Zadziwiająca  osóbka pochyliła się do przodu, a jej ciemne oczy zabłysły. Elegancka  arystokratyczna panna zmieniła się nagle w czarującą psotnicę.

- Poza tym nie trzeba być geniuszem, by widzieć, że jesteś w nim zakochana, a on dla ciebie zupełnie stracił głowę. 

Do Agathy wreszcie coś dotarło i spłonęła rumieńcem. Kobieta, która nieproszona udzielała jej rad, miała dodać coś jeszcze, ale nagle obok przemknął kudłaty piesek, który do tej pory węszył wokół kosza na śmieci. Trzymał w pysku zatłuszczony papier po kanapce. Młoda dama z okrzykiem chwyciła go za kark i zaczęła mu wyrywać zdobycz.

- Ty głupi kundlu! Tam może być trutka na szczury! 

Kundel zawarczał, młoda kobieta zaczęła nim potrząsać, a… monsieur Henri Arnoux pocałował lady Agathę Whyte na oczach wszystkich podróżnych stojących na stacji! 

Ostatni raz ktoś pocałował lady Agathę kilka, nie, ponad dziesięć lat temu. Kolana się pod nią ugięły. Zatrzepotała powiekami i zamknęła oczy.
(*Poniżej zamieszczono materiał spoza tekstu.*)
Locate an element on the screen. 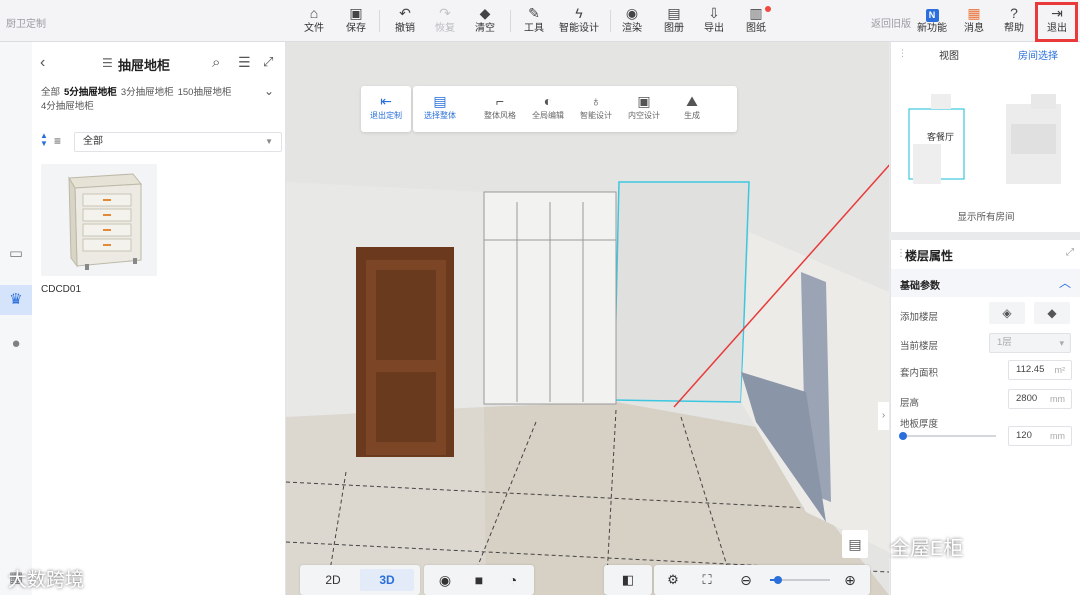 The height and width of the screenshot is (595, 1080). new-feature-button: N 新功能 is located at coordinates (932, 22).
Nagle powody, dla których miałaby mu odmówić, wydały się jej żałosne, a rada młodej kobiety miała w sobie mądrość Salomona.

- Któż by pomyślał, gdy brałaś w swoje ręce przygotowania do ślubu mojej córki, że weźmiesz w nie również moje serce? - powiedział Arnoux, cofając się o krok. - Kocham cię, Agatho. Zostań moją żoną. Teraz, dzisiaj. Wyjedź ze mną do Francji. 

Jak przez mgłę Agatha usłyszała, że jej doradczyni wzdycha z zachwytu.

- Jest tak, jak mówi ta młoda dama, Agatho. Musisz zdecydować teraz, zaraz - mówił to z takim przekonaniem, a jego czarny wąsik drżał tak namiętnie, a jednak... a jednak... 

- Ależ monsieur Arnoux, co z Neli? - Agatha wskazała w kierunku, w którym dyskretnie oddaliła się jej pokojówka. - Co z moimi kuframi i rzeczami? Poza kilkoma osobistymi drobiazgami wszystko inne jest już w Little... 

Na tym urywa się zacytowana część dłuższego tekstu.